Input records section start

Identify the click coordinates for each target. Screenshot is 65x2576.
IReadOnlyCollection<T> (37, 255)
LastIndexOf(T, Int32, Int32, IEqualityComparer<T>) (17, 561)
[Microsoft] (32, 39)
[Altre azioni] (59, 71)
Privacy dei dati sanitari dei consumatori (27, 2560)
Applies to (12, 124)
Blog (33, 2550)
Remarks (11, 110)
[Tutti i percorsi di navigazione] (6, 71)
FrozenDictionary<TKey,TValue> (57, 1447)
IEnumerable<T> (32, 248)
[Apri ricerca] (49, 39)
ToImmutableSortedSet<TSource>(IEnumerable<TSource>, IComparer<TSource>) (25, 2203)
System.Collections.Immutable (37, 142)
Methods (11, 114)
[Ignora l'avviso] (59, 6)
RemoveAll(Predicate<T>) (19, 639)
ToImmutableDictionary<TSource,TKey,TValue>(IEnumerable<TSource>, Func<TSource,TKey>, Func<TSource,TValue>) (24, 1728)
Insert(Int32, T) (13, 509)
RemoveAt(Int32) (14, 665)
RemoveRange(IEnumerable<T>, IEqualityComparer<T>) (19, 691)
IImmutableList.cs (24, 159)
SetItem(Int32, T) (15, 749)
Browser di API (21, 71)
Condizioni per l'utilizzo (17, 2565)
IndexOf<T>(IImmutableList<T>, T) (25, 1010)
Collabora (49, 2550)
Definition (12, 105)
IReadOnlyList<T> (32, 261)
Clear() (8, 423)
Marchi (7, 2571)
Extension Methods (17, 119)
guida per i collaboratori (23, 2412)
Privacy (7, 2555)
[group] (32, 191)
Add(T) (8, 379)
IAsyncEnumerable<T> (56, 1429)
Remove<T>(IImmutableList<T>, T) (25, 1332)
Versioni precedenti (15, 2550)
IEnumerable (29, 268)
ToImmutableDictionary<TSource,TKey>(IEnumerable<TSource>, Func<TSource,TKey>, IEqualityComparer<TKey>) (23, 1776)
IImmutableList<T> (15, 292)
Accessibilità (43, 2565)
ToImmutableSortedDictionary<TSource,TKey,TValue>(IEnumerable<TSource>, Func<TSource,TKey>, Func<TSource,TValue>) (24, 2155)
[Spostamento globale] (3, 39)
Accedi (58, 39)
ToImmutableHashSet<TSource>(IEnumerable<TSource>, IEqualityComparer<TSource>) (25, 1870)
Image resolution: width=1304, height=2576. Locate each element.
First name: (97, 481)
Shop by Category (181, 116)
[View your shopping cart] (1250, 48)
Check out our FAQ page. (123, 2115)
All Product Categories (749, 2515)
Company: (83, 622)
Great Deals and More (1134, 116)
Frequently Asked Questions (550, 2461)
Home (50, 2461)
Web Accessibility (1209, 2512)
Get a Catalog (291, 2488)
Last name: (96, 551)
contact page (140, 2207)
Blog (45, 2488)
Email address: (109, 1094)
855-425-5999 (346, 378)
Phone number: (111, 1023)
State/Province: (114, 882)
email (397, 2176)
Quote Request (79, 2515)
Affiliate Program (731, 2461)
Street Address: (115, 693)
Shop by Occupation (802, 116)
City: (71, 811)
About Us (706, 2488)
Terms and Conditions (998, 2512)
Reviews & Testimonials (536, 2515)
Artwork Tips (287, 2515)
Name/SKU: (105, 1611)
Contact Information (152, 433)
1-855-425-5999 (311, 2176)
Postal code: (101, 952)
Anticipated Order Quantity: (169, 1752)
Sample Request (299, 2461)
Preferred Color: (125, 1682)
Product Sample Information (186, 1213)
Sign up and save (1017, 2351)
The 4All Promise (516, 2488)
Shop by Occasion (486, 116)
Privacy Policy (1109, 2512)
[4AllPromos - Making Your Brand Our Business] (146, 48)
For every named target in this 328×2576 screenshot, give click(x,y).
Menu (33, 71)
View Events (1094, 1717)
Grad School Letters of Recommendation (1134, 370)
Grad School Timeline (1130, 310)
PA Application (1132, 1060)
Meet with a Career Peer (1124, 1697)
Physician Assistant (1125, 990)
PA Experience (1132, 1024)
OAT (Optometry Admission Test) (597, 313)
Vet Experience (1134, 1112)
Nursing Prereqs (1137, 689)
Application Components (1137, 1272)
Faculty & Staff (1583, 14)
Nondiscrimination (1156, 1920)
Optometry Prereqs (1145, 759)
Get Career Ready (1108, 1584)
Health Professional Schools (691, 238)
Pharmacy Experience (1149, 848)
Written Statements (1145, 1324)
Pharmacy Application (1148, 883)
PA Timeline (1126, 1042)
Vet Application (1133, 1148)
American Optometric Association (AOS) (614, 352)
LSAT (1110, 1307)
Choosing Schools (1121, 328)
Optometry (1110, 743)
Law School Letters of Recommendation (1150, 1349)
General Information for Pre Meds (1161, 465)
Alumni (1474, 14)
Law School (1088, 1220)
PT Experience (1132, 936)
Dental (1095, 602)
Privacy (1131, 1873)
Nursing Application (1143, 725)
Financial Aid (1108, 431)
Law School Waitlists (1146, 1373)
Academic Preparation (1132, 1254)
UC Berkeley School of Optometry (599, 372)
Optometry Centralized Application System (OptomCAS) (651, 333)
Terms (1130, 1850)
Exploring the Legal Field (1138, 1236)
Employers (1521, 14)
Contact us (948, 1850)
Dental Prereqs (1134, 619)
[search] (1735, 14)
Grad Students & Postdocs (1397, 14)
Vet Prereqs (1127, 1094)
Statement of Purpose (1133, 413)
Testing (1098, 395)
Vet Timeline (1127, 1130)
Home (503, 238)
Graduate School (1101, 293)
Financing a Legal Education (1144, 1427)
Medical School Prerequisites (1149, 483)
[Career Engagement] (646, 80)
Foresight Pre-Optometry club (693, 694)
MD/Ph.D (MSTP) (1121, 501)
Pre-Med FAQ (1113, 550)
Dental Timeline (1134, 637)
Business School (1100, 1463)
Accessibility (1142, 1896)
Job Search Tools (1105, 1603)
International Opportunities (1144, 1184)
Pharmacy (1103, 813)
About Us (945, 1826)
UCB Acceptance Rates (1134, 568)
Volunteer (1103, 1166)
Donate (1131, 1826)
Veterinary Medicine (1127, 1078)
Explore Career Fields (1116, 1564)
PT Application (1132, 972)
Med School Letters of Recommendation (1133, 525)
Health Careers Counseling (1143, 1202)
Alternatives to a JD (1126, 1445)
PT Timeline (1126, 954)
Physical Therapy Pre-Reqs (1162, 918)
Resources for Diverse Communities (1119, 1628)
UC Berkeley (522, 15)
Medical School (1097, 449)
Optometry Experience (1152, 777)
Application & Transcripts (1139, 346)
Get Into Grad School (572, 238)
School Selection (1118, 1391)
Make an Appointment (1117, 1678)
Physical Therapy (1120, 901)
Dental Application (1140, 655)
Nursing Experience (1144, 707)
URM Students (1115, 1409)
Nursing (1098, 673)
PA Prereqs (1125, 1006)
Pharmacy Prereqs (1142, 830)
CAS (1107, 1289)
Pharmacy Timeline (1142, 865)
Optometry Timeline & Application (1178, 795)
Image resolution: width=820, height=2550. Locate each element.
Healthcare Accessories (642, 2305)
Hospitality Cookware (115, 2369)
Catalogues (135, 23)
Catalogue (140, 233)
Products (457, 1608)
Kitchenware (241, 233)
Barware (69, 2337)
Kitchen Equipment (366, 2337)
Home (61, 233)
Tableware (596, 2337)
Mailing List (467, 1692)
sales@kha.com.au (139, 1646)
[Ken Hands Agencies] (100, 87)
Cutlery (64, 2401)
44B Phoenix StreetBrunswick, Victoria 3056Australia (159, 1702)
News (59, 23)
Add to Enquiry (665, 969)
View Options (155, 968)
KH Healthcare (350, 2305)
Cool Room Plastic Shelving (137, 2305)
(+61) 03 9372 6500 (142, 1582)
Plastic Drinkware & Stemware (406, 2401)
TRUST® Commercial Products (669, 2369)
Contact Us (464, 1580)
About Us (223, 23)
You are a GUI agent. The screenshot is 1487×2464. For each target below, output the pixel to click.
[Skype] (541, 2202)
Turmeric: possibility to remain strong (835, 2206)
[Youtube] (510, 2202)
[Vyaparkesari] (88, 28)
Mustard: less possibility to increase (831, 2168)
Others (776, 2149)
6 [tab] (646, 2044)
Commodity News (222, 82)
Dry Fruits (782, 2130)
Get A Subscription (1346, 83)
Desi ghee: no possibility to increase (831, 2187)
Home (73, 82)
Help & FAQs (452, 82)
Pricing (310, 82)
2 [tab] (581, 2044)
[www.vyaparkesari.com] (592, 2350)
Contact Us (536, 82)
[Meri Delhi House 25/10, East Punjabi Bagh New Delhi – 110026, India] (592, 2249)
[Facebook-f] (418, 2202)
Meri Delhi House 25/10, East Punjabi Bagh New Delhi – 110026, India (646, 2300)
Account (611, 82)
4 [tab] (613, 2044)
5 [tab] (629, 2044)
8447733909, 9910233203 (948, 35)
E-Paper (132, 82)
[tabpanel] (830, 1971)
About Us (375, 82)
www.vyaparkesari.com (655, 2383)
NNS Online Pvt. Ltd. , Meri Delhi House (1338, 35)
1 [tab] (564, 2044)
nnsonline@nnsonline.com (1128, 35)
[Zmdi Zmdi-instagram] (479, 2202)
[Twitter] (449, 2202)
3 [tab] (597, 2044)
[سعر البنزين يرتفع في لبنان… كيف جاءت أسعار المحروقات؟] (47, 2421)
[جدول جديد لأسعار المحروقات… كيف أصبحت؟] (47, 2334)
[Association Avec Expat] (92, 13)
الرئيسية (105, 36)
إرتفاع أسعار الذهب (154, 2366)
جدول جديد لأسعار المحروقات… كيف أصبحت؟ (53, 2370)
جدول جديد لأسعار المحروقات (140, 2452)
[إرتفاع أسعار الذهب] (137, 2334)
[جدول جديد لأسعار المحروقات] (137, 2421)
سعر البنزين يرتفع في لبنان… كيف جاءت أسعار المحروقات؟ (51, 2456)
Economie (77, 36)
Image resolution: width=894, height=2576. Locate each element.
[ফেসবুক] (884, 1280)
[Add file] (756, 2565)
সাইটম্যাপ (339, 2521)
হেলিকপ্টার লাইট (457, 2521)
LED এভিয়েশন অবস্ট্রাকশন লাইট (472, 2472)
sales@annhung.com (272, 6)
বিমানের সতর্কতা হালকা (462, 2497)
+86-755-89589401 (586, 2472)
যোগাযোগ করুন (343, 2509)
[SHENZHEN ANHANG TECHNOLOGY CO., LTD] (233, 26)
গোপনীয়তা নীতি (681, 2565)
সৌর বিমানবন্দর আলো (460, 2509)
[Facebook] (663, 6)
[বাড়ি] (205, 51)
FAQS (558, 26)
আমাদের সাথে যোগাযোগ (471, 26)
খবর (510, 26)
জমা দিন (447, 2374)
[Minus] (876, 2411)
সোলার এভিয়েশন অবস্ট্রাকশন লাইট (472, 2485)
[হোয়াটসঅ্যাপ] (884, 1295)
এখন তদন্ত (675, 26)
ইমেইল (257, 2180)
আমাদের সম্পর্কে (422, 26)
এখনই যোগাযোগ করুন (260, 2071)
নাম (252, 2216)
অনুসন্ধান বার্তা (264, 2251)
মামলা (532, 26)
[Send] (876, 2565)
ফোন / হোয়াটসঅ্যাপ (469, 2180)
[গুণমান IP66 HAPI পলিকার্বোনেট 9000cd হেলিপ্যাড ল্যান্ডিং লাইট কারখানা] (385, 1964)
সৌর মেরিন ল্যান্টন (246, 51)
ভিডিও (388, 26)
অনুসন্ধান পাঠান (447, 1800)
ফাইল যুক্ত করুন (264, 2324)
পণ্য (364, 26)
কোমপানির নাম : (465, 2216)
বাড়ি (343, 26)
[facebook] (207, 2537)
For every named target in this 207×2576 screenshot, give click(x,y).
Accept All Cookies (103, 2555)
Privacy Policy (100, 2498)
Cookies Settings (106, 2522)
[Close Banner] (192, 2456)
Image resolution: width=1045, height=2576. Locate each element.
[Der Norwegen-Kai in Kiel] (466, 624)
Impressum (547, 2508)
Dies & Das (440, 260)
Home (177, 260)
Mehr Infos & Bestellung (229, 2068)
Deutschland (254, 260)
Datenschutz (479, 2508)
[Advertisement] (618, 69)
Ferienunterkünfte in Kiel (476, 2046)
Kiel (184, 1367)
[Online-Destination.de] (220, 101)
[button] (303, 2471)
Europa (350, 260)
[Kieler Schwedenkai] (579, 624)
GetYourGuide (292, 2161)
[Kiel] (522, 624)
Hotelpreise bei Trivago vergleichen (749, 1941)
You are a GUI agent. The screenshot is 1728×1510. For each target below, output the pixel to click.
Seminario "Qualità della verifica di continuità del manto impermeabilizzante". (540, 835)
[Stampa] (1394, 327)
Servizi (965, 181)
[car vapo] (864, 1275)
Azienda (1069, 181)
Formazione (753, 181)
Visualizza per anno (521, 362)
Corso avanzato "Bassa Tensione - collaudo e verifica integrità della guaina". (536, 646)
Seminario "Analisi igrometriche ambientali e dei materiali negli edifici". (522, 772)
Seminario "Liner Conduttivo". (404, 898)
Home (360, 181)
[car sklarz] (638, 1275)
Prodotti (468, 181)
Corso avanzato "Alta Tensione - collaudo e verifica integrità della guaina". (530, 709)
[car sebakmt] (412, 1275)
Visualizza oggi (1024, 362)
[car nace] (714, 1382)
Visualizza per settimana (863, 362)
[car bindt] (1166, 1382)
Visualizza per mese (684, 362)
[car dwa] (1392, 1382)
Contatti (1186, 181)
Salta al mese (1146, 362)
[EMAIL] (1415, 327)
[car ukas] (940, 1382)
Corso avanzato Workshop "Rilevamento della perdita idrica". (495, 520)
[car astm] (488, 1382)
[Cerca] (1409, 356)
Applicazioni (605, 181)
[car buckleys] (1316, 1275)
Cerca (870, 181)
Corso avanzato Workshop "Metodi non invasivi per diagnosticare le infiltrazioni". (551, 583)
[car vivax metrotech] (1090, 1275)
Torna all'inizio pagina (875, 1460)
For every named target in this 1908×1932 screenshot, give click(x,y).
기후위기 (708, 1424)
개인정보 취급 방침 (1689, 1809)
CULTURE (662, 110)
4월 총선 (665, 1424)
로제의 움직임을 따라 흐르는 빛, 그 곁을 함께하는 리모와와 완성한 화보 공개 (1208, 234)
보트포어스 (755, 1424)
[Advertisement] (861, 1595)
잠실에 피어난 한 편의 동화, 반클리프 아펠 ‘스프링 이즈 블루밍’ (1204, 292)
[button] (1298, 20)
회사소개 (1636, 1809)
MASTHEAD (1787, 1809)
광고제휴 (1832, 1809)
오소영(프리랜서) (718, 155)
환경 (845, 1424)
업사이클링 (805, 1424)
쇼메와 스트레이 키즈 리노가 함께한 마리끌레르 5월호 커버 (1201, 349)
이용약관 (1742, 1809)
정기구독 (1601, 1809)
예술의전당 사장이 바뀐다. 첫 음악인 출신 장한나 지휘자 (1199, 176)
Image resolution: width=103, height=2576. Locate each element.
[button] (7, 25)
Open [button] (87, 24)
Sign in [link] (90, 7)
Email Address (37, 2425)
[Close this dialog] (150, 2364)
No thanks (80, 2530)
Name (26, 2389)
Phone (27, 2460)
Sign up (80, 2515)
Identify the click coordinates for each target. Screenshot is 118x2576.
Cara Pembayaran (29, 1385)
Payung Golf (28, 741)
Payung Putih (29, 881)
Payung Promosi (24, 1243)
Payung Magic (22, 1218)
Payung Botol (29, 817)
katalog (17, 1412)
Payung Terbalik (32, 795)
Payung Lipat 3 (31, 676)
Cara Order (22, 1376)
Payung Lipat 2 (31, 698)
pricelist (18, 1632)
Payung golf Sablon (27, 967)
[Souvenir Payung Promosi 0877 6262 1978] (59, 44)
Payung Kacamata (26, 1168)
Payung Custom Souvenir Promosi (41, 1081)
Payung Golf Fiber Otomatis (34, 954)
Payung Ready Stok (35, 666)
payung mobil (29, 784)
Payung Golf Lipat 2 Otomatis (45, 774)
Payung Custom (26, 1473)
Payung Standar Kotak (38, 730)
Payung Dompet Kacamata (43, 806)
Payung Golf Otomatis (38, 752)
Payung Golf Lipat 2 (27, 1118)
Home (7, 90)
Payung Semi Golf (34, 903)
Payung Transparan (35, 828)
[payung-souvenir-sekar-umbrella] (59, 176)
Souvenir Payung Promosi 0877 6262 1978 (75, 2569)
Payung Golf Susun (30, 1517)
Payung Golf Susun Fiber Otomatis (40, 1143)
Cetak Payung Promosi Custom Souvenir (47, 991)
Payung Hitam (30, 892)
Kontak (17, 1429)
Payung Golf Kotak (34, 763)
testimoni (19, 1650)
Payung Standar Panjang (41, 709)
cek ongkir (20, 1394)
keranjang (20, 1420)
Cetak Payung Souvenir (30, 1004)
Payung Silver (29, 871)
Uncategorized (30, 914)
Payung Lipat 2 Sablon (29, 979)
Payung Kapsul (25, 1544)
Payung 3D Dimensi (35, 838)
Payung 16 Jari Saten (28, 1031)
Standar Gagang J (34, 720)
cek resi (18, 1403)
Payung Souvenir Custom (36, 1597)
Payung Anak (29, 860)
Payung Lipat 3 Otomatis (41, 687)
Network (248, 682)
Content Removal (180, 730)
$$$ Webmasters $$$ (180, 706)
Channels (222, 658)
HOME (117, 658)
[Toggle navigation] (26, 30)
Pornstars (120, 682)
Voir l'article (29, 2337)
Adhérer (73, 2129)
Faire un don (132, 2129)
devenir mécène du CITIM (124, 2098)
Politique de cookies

Input records section end

• [What to work on]:
Check each line above for the word "every" and copy the ones that have it.

• [Answer section]:
For every named target in this 328×2576 screenshot, give click(x,y).
For every named target in this 207×2576 screenshot, give click(x,y).
For every named target in this 1908×1932 screenshot, give click(x,y).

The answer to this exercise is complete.